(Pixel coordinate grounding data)
..........

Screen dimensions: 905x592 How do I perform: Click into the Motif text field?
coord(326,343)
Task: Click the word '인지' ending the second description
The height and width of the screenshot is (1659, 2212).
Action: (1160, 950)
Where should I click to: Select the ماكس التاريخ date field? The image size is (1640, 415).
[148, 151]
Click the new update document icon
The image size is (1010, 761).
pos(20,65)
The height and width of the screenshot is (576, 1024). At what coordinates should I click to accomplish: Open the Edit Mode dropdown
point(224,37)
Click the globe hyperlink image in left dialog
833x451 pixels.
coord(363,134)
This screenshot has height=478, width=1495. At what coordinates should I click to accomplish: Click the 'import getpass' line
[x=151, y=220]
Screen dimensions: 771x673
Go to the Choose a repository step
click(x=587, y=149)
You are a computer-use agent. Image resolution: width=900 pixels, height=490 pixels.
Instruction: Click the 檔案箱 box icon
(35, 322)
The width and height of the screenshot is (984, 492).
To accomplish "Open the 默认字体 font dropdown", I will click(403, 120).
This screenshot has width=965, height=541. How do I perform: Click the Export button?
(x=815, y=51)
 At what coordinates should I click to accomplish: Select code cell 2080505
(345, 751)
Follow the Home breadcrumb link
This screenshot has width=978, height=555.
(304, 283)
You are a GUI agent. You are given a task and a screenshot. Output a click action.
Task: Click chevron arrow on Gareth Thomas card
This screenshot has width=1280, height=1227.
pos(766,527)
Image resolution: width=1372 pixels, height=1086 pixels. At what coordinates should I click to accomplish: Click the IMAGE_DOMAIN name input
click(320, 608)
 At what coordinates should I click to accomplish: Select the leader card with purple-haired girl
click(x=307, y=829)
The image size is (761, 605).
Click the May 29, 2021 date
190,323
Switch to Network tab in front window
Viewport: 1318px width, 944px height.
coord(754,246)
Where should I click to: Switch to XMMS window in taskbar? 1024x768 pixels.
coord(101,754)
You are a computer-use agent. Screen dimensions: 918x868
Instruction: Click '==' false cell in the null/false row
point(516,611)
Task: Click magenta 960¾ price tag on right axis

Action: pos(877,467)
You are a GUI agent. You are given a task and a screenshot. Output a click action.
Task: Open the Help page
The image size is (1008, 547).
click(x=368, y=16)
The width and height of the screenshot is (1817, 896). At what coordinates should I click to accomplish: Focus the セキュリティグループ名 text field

..........

Could you output all of the records above exactly as given?

Screen dimensions: 905x592 How do I perform: Click into the Motif text field?
coord(326,343)
Task: Click the word '인지' ending the second description
The height and width of the screenshot is (1659, 2212).
Action: (1160, 950)
Where should I click to: Select the ماكس التاريخ date field? The image size is (1640, 415).
[148, 151]
Click the new update document icon
The image size is (1010, 761).
pos(20,65)
The height and width of the screenshot is (576, 1024). At what coordinates should I click to accomplish: Open the Edit Mode dropdown
point(224,37)
Click the globe hyperlink image in left dialog
833x451 pixels.
coord(363,134)
This screenshot has height=478, width=1495. At what coordinates should I click to accomplish: Click the 'import getpass' line
[x=151, y=220]
Screen dimensions: 771x673
Go to the Choose a repository step
click(x=587, y=149)
You are a computer-use agent. Image resolution: width=900 pixels, height=490 pixels.
Instruction: Click the 檔案箱 box icon
(35, 322)
The width and height of the screenshot is (984, 492).
To accomplish "Open the 默认字体 font dropdown", I will click(403, 120).
This screenshot has width=965, height=541. How do I perform: Click the Export button?
(x=815, y=51)
 At what coordinates should I click to accomplish: Select code cell 2080505
(345, 751)
Follow the Home breadcrumb link
This screenshot has width=978, height=555.
(304, 283)
You are a GUI agent. You are given a task and a screenshot. Output a click action.
Task: Click chevron arrow on Gareth Thomas card
This screenshot has width=1280, height=1227.
pos(766,527)
Image resolution: width=1372 pixels, height=1086 pixels. At what coordinates should I click to accomplish: Click the IMAGE_DOMAIN name input
click(320, 608)
 At what coordinates should I click to accomplish: Select the leader card with purple-haired girl
click(x=307, y=829)
The image size is (761, 605).
Click the May 29, 2021 date
190,323
Switch to Network tab in front window
Viewport: 1318px width, 944px height.
coord(754,246)
Where should I click to: Switch to XMMS window in taskbar? 1024x768 pixels.
coord(101,754)
You are a computer-use agent. Screen dimensions: 918x868
Instruction: Click '==' false cell in the null/false row
point(516,611)
Task: Click magenta 960¾ price tag on right axis

Action: pos(877,467)
You are a GUI agent. You are given a task and a screenshot. Output a click action.
Task: Open the Help page
The image size is (1008, 547).
click(x=368, y=16)
The width and height of the screenshot is (1817, 896). At what coordinates should I click to accomplish: Focus the セキュリティグループ名 text field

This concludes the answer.